Task directions: Begin with the first line of the entries below. Copy each line exactly, stopping after the one that contains "Task: Click the green No change legend swatch".

Entries taken from a collection:
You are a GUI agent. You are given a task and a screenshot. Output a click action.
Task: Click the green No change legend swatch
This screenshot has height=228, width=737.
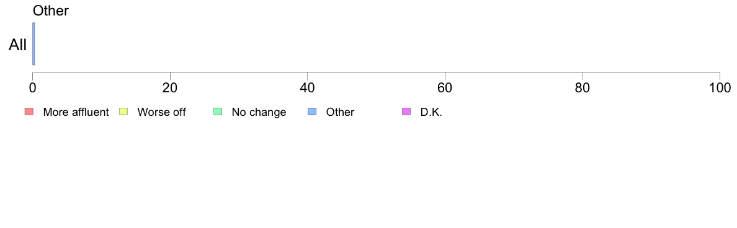click(x=218, y=112)
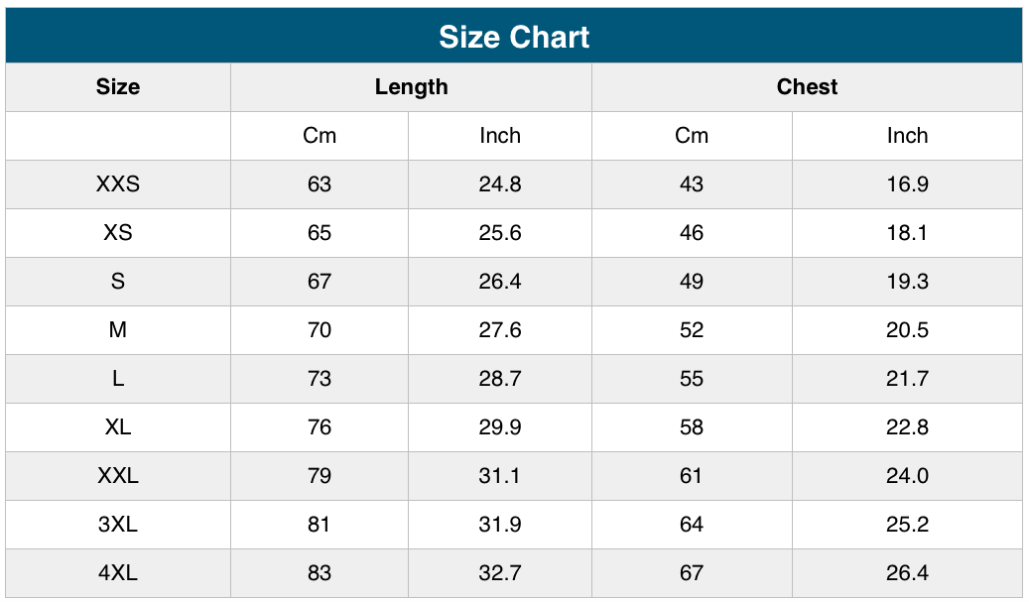Viewport: 1029px width, 602px height.
Task: Select the 16.9 inch chest cell
Action: click(x=907, y=184)
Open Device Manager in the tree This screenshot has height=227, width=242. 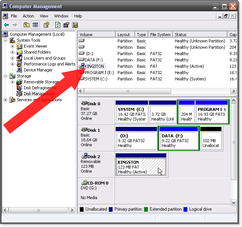pyautogui.click(x=38, y=70)
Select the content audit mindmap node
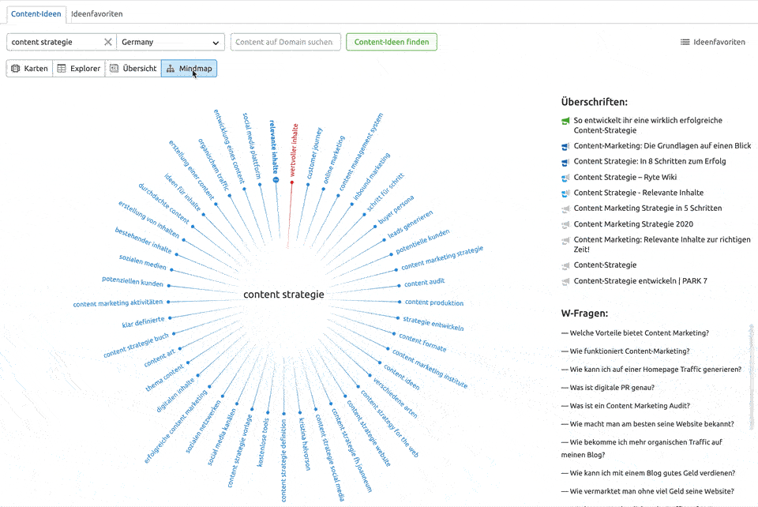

Your solution:
You are a GUI agent. You are given a task and a screenshot. Output a click action.
Task: Click the green No change legend swatch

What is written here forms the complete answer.